● Short problem
Write out, word for word, everything in the records below from the line containing "is (1112, 784)." down to the line containing "The width and height of the screenshot is (1005, 527).", including both of those lines.

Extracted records
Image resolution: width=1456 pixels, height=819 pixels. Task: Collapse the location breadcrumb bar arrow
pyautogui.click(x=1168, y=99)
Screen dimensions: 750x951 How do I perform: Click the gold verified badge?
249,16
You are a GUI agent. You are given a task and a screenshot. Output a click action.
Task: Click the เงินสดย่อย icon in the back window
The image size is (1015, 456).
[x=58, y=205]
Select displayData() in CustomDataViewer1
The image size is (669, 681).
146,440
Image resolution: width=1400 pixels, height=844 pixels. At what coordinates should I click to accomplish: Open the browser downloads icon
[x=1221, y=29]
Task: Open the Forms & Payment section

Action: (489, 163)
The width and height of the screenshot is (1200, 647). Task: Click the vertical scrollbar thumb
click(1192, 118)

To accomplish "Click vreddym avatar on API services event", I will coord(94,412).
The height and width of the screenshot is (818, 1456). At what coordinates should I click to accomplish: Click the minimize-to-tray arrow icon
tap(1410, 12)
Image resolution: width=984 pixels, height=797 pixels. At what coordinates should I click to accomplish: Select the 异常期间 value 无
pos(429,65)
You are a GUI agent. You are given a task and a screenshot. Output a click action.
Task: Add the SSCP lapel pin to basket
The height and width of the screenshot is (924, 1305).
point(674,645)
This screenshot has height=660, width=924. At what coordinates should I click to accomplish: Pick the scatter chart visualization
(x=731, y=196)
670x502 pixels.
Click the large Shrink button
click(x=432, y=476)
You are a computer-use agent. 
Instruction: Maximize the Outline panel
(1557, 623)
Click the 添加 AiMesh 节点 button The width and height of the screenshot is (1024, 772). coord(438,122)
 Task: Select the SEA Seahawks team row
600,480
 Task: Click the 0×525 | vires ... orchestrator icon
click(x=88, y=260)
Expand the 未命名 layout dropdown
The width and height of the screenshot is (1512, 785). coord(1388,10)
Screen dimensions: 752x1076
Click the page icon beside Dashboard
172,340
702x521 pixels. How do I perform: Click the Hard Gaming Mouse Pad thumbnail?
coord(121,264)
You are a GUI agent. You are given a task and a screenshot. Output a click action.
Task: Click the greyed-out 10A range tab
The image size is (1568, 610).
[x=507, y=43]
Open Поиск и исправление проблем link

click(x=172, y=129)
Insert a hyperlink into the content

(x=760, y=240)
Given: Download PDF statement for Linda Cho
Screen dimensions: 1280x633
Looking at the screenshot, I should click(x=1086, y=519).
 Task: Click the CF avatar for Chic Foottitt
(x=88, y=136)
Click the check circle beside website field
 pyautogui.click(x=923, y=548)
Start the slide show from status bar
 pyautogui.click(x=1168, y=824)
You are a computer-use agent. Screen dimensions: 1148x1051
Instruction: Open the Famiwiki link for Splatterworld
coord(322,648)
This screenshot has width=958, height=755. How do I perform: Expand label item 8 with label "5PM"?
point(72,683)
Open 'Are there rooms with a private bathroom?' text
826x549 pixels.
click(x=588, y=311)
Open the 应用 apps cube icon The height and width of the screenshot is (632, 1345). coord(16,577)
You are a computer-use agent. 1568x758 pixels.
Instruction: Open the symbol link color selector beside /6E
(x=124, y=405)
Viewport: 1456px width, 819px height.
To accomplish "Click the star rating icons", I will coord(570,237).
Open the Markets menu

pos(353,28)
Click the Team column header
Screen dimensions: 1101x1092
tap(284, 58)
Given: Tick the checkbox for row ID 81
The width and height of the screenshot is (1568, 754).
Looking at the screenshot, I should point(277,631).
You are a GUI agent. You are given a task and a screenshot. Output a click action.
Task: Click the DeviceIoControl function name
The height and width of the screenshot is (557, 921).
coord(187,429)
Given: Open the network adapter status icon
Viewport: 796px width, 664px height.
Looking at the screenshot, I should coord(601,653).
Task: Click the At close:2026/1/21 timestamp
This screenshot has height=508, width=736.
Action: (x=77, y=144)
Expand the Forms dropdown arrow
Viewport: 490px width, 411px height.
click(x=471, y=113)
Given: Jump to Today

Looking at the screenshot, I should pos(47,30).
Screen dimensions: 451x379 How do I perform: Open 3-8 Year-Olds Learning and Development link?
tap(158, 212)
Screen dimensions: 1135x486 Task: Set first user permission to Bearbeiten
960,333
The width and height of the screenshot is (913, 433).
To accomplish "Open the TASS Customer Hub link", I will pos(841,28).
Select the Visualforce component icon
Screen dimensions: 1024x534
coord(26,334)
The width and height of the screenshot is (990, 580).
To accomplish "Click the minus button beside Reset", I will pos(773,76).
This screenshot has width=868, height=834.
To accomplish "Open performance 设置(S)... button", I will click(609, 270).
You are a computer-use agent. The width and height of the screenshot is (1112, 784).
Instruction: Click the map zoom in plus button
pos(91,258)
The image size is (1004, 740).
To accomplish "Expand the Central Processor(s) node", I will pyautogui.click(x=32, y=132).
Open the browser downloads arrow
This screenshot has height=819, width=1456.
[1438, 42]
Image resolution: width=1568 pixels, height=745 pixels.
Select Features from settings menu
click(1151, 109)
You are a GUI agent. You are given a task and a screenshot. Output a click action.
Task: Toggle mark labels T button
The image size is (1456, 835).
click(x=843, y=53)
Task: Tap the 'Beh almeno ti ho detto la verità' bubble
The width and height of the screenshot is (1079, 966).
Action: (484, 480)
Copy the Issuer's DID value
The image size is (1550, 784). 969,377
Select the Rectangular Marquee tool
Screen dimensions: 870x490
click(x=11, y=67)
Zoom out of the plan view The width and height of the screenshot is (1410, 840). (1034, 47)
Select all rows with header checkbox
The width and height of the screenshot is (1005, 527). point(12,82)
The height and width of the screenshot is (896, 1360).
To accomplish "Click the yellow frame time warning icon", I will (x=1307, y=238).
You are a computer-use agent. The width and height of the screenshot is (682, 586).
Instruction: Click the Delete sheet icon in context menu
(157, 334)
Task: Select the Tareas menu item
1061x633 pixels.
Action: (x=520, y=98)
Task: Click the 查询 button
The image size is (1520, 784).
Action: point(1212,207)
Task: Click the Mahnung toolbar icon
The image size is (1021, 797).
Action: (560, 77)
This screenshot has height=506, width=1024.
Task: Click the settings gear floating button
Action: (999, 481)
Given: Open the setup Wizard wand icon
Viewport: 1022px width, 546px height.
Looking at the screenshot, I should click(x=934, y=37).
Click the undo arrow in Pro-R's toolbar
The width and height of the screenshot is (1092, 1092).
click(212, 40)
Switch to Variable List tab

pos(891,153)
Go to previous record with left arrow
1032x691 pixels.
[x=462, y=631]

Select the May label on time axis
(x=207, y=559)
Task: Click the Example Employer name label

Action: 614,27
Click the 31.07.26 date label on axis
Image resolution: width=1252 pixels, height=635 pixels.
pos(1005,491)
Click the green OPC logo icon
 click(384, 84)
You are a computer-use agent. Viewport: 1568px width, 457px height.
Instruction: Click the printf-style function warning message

● Final result
You are a computer-use agent. The width and height of the screenshot is (1112, 784).
Instruction: Click the map zoom in plus button
pos(91,258)
The image size is (1004, 740).
To accomplish "Expand the Central Processor(s) node", I will pyautogui.click(x=32, y=132).
Open the browser downloads arrow
This screenshot has height=819, width=1456.
[1438, 42]
Image resolution: width=1568 pixels, height=745 pixels.
Select Features from settings menu
click(1151, 109)
You are a GUI agent. You are given a task and a screenshot. Output a click action.
Task: Toggle mark labels T button
The image size is (1456, 835).
click(x=843, y=53)
Task: Tap the 'Beh almeno ti ho detto la verità' bubble
The width and height of the screenshot is (1079, 966).
Action: (484, 480)
Copy the Issuer's DID value
The image size is (1550, 784). 969,377
Select the Rectangular Marquee tool
Screen dimensions: 870x490
click(x=11, y=67)
Zoom out of the plan view The width and height of the screenshot is (1410, 840). (1034, 47)
Select all rows with header checkbox
The width and height of the screenshot is (1005, 527). point(12,82)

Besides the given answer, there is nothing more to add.